Hee said Nekoba was hired because Okamura has been ill and needed assistance.

Ties to Kamehameha Schools, formerly known as the Bishop Estate, include Gil Tam, the company's vice president of government and community relations, formerly director of administration and interim chief executive officer for Bishop Estate; and Robert Kihune, chief executive officer, now a Kamehameha Schools trustee.

The Hawaiian Homes Commission chairwoman in 1994, when the commission approved Hee's license, was Hoaliku Drake, the mother of former Bishop Estate trustee Henry Peters. Clayton Hee is a friend of Peters and was hired as a cultural affairs researcher for the Royal Hawaiian Shopping Center, a subsidiary of the former Bishop Estate/Kamehamaha Schools.

The new fiber-optic network Hee is building may not be profitable by itself, but it qualifies for ongoing subsidies from the Federal Communications Commission. In effect, the FCC will cover the operating costs of the network and pay Sandwich Isles a profit based on the value of the telecommunications equipment installed, Hee said.

With federal subsidies through the FCC's Universal Service Fund, Hee said Sandwich Isles would "probably not" be hurt from a business perspective, even if the network were not heavily used.

Sandwich Isles already has borrowed $40 million from the federal government to begin construction of the new network, including wiring subdivisions on Maui, the Big Island, Moloka'i and O'ahu. The company was recently cleared to borrow another $126 million.

New possibilities

Hee said he plans to borrow more than $400 million from the federal Rural Utilities Service to build what will eventually be a $500 million interisland fiber-optic network. He expects private money will be invested eventually, but no outside investors have been found so far.
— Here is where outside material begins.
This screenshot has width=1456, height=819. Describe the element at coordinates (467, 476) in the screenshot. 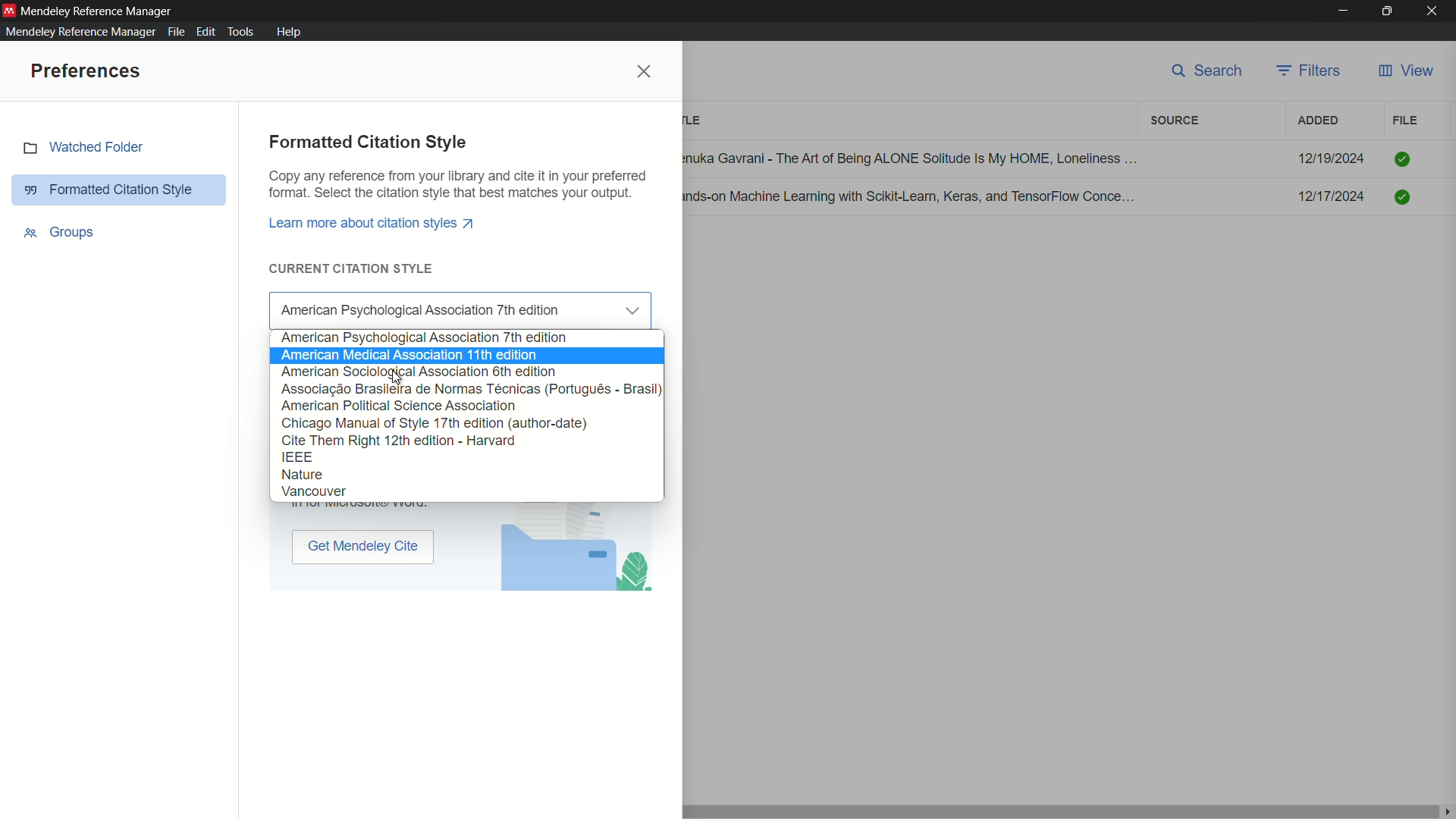

I see `Nature` at that location.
Ray Soon, chairman of the Hawaiian Homes Commission, said the project offers new opportunities for Native Hawaiians to plug into the information age, providing them with vast new educational and business possibilities.

No one in Hawai'i was able to tap the Rural Utilities Service loans before, and Soon said Sandwich Isles will provide Hawaiian Home Lands with a better telecommunications system than it would have had otherwise.

Some Hawaiian Home lands are still served by telephone party lines. The federal money makes it possible to string fiber-optic wiring in areas that might never get it because of the high overhead and small dispersed population, according to Hee and Soon.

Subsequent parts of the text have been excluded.